Первый вечер был посвящен воспомина­ниям о далеком прошлом Вилья-Консепсьон, сдобренным льющимся неиссякаемым по­током красным. Не будучи таким искушен­ным в винопитии, я был вынужден покинуть вечер раньше, но спал как сурок, используя преимущества настоящей постели.

Следующий день мы посвятили устране­нию некоторых технических неисправнос­тей в мастерских компании, где работали наши друзья, а вечером, чтобы отметить то, что мы покидаем Аргентину, они устроили нам роскошное угощение: жаркое из говя­дины и барашка со вкуснейшим салатом, не считая шкварок на десерт.

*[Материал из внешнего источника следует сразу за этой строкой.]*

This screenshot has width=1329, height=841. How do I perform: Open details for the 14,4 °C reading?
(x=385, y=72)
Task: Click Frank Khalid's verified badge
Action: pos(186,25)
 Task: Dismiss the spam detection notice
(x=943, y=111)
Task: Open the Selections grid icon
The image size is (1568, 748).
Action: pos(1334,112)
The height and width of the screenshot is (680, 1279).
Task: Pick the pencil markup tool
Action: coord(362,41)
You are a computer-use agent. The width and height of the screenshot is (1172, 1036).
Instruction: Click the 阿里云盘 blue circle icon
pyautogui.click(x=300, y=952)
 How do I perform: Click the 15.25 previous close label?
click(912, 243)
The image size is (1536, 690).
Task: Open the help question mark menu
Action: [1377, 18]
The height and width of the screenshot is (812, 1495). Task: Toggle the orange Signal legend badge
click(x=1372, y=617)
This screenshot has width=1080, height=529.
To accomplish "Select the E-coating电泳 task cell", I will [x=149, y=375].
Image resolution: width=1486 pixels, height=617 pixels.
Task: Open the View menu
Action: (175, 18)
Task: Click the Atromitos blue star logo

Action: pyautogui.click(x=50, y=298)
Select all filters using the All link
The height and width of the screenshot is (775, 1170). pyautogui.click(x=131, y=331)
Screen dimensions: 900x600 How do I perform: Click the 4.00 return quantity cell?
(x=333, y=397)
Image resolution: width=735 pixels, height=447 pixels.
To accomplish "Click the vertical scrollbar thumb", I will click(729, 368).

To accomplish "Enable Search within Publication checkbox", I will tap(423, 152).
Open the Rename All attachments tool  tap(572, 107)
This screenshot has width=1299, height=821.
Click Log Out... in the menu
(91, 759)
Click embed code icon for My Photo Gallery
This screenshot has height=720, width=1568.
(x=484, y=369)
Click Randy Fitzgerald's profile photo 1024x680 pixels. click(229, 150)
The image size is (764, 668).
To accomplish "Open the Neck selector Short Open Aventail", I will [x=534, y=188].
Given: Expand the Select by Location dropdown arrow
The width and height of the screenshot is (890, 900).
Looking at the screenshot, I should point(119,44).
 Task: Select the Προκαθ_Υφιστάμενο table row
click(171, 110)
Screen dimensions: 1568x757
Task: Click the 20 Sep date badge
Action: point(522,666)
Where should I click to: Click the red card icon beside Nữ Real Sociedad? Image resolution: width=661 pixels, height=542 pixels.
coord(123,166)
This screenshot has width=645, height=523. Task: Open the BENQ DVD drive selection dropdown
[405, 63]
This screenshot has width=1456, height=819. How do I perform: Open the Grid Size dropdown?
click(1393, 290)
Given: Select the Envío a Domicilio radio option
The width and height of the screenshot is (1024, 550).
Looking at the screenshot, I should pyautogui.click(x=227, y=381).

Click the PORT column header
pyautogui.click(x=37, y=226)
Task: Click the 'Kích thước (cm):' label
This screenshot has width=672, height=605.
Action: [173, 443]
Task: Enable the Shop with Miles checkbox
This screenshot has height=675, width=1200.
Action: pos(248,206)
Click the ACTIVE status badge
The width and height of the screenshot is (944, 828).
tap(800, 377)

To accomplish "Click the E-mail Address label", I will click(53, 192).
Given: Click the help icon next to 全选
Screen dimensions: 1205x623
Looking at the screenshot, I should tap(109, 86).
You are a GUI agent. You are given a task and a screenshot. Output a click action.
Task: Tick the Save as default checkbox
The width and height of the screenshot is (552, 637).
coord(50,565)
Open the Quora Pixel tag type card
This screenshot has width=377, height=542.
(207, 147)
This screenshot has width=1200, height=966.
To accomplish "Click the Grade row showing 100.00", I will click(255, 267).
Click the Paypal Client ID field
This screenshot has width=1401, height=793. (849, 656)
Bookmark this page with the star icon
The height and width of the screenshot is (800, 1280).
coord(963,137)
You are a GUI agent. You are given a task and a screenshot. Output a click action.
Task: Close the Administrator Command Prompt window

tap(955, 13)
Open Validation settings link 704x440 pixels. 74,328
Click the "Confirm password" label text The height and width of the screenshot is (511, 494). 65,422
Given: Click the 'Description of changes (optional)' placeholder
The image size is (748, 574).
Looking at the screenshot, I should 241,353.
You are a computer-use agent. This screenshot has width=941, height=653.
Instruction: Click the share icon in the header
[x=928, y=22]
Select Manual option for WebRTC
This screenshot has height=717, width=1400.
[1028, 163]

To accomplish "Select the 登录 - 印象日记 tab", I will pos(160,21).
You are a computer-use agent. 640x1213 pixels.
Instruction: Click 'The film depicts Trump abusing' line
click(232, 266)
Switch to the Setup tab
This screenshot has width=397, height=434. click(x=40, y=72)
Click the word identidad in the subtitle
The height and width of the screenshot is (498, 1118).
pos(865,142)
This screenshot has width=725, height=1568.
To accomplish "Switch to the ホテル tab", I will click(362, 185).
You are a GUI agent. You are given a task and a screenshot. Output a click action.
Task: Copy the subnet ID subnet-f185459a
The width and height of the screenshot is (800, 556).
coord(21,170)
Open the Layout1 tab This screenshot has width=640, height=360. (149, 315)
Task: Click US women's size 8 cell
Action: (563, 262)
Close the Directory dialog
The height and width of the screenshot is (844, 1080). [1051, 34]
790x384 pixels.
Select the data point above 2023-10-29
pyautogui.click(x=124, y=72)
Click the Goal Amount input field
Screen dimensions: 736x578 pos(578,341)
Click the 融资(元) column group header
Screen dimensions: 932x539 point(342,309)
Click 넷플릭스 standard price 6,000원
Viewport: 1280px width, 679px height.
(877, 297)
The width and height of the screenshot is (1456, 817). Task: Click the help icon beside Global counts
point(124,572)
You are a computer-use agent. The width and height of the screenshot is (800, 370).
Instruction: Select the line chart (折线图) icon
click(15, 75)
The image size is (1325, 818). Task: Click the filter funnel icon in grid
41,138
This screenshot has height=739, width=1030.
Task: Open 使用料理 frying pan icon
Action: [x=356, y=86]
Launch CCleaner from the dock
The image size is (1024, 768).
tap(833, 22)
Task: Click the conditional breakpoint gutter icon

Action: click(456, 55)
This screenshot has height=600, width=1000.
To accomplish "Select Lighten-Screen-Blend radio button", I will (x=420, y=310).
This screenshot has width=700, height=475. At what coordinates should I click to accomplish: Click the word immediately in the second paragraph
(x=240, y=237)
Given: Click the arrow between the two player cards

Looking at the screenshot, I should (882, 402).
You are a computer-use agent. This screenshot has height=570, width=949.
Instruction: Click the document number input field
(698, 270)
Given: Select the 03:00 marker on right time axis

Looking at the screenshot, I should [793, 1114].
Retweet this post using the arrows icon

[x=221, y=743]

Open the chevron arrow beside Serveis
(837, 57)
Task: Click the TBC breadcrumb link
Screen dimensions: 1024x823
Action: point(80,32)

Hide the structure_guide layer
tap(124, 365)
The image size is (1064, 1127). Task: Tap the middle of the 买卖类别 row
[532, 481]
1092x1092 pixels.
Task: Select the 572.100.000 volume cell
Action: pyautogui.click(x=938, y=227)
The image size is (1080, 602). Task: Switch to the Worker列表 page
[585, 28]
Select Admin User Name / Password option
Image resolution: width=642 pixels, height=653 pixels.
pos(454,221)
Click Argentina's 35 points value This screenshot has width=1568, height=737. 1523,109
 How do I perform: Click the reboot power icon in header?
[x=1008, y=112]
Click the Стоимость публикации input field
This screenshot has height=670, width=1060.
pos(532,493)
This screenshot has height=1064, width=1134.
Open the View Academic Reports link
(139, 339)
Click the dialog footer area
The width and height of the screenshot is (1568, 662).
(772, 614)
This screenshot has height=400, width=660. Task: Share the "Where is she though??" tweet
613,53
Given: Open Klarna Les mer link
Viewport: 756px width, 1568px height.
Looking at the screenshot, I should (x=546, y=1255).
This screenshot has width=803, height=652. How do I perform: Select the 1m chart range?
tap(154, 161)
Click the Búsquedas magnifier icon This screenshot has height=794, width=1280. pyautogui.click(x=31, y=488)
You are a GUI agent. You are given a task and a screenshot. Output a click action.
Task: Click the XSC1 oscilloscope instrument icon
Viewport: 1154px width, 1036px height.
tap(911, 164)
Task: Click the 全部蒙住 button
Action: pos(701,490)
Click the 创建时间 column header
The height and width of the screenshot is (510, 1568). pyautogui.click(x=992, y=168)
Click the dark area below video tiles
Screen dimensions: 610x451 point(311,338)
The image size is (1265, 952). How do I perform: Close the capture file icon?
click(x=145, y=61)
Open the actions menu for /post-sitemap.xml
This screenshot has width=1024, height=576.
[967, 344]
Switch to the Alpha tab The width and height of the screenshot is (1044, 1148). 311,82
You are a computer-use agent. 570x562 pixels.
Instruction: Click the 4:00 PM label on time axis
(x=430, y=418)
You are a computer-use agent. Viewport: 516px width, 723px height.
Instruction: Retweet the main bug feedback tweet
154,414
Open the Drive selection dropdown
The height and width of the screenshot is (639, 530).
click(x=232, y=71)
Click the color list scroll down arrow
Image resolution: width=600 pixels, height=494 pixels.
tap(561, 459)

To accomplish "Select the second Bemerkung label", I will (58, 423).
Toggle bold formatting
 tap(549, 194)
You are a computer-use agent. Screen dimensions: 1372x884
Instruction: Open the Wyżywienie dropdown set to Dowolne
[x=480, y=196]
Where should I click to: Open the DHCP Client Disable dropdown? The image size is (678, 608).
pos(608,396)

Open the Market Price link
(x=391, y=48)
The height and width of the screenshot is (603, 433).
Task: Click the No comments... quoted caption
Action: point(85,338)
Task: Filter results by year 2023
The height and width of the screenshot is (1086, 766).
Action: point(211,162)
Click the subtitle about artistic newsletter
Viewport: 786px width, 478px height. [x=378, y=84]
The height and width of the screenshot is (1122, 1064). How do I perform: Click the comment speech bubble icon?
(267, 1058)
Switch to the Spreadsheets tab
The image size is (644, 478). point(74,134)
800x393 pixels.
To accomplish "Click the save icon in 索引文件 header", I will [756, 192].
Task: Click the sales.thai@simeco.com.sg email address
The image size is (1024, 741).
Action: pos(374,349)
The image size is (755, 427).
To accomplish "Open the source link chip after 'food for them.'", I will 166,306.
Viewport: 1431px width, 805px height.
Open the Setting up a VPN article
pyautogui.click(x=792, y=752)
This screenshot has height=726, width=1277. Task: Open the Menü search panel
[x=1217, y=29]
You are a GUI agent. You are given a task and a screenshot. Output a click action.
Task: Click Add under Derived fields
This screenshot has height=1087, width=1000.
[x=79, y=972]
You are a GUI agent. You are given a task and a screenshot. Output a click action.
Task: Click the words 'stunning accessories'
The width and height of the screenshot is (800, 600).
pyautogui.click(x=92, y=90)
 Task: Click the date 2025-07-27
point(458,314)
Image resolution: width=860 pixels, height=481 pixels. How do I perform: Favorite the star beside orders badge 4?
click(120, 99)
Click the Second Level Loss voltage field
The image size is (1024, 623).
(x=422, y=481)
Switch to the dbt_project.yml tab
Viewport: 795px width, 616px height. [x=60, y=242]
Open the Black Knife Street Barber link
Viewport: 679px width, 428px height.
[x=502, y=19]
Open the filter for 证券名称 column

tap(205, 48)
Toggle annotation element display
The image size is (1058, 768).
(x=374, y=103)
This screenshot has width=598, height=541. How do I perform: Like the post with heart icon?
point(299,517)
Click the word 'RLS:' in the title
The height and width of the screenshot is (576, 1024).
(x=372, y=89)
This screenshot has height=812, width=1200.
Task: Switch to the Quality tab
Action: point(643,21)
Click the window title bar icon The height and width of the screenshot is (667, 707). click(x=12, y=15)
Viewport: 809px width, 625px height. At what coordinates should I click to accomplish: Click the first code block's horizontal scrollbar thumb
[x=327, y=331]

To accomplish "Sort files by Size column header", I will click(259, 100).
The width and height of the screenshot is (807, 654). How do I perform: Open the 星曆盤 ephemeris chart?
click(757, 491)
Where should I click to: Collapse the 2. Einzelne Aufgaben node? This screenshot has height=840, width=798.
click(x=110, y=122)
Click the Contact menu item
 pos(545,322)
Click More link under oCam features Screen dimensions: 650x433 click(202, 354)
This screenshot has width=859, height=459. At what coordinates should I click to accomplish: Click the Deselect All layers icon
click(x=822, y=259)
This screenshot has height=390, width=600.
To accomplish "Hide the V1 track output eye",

После нескольких дней сладкого ничего­неделания мы распростились, обнимаясь и по-детски дурачась, взяв дорогу на Кар- руэ — самое большое озеро в округе. Дорога туда ужасная, бедный мотоцикл то и дело буксовал, пока я грудью помогал ему преодо­леть песчаные заносы. Первые пять кило­метров заняли у нас полтора часа, но потом дорога стала лучше, и мы без приключений добрались до малого Карруэ — небольшой лагуны с зеленой водой, окруженной холма­ми, поросшими пышной растительностью, а затем и до Карруэ большого, достаточно протяженного, но, к сожалению, недоступ­ного для мотоцикла, так как его окружает только одна — железная — дорога, по кото­рой местные контрабандисты перебирают­ся в Чили.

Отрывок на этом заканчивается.